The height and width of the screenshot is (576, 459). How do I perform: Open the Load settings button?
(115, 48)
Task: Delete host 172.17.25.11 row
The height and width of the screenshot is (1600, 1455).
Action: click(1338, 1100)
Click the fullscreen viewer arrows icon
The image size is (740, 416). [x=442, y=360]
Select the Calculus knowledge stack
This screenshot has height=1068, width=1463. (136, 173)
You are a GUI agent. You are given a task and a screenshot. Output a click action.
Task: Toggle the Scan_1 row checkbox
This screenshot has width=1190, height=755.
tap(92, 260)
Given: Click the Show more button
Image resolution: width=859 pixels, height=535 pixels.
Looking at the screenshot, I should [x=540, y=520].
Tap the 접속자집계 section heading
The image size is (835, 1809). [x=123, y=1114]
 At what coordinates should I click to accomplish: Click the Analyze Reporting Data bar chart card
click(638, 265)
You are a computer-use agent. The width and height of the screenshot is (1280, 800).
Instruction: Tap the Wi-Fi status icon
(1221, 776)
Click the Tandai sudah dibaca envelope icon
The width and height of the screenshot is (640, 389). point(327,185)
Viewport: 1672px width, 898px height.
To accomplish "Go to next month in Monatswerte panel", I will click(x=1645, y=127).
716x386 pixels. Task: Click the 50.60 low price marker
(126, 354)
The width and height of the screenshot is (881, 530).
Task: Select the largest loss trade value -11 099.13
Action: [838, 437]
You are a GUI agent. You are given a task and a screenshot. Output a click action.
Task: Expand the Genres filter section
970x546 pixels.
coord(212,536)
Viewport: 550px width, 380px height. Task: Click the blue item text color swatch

§ WHAT THIS TASK INVOLVES:
Every record in the material above should be set down exactly.

§ WRITTEN REPLY:
The height and width of the screenshot is (576, 459). How do I perform: Open the Load settings button?
(115, 48)
Task: Delete host 172.17.25.11 row
The height and width of the screenshot is (1600, 1455).
Action: click(1338, 1100)
Click the fullscreen viewer arrows icon
The image size is (740, 416). [x=442, y=360]
Select the Calculus knowledge stack
This screenshot has height=1068, width=1463. (136, 173)
You are a GUI agent. You are given a task and a screenshot. Output a click action.
Task: Toggle the Scan_1 row checkbox
This screenshot has width=1190, height=755.
tap(92, 260)
Given: Click the Show more button
Image resolution: width=859 pixels, height=535 pixels.
Looking at the screenshot, I should [x=540, y=520].
Tap the 접속자집계 section heading
The image size is (835, 1809). [x=123, y=1114]
 At what coordinates should I click to accomplish: Click the Analyze Reporting Data bar chart card
click(638, 265)
You are a computer-use agent. The width and height of the screenshot is (1280, 800).
Instruction: Tap the Wi-Fi status icon
(1221, 776)
Click the Tandai sudah dibaca envelope icon
The width and height of the screenshot is (640, 389). point(327,185)
Viewport: 1672px width, 898px height.
To accomplish "Go to next month in Monatswerte panel", I will click(x=1645, y=127).
716x386 pixels. Task: Click the 50.60 low price marker
(126, 354)
The width and height of the screenshot is (881, 530).
Task: Select the largest loss trade value -11 099.13
Action: [838, 437]
You are a GUI agent. You are given a task and a screenshot. Output a click action.
Task: Expand the Genres filter section
970x546 pixels.
coord(212,536)
Viewport: 550px width, 380px height. Task: Click the blue item text color swatch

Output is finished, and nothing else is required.